- **PROBLEM DETAILS**:
Please rewrite the material below, from the line with "Given: Select the 일봉 daily chart tab" to the line with "Image resolution: width=1568" (both included), as a JSON list of strings with one string per line, leaving out blank lines.
═══
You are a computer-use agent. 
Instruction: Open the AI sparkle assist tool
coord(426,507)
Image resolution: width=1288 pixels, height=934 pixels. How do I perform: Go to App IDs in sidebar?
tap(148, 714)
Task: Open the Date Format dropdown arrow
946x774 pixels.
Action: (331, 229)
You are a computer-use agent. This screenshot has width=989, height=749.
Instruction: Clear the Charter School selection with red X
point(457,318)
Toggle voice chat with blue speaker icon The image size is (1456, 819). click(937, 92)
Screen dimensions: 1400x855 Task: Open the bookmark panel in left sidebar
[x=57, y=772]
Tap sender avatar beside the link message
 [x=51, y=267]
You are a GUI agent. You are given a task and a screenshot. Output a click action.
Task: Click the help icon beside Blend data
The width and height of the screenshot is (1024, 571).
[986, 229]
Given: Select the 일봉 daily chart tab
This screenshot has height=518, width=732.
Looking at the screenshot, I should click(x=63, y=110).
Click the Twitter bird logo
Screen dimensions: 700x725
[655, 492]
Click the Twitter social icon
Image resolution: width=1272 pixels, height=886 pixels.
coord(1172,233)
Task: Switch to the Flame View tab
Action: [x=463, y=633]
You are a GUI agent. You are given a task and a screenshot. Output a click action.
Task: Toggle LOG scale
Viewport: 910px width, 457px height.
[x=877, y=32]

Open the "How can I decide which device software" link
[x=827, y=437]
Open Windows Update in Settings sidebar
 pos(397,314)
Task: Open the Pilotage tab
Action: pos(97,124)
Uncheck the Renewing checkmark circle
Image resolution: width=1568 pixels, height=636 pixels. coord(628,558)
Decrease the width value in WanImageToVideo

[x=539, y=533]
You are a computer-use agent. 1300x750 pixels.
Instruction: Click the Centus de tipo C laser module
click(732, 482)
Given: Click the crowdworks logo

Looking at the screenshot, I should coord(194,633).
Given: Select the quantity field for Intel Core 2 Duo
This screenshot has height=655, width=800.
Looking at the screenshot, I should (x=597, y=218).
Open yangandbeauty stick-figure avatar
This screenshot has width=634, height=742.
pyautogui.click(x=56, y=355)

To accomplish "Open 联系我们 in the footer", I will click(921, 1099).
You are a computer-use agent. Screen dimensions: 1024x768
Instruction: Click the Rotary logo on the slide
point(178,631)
═══
- **EXERCISE SOLUTION**:
[
  "Given: Select the 일봉 daily chart tab",
  "This screenshot has height=518, width=732.",
  "Looking at the screenshot, I should click(x=63, y=110).",
  "Click the Twitter bird logo",
  "Screen dimensions: 700x725",
  "[655, 492]",
  "Click the Twitter social icon",
  "Image resolution: width=1272 pixels, height=886 pixels.",
  "coord(1172,233)",
  "Task: Switch to the Flame View tab",
  "Action: [x=463, y=633]",
  "You are a GUI agent. You are given a task and a screenshot. Output a click action.",
  "Task: Toggle LOG scale",
  "Viewport: 910px width, 457px height.",
  "[x=877, y=32]",
  "Open the \"How can I decide which device software\" link",
  "[x=827, y=437]",
  "Open Windows Update in Settings sidebar",
  " pos(397,314)",
  "Task: Open the Pilotage tab",
  "Action: pos(97,124)",
  "Uncheck the Renewing checkmark circle",
  "Image resolution: width=1568 pixels, height=636 pixels. coord(628,558)"
]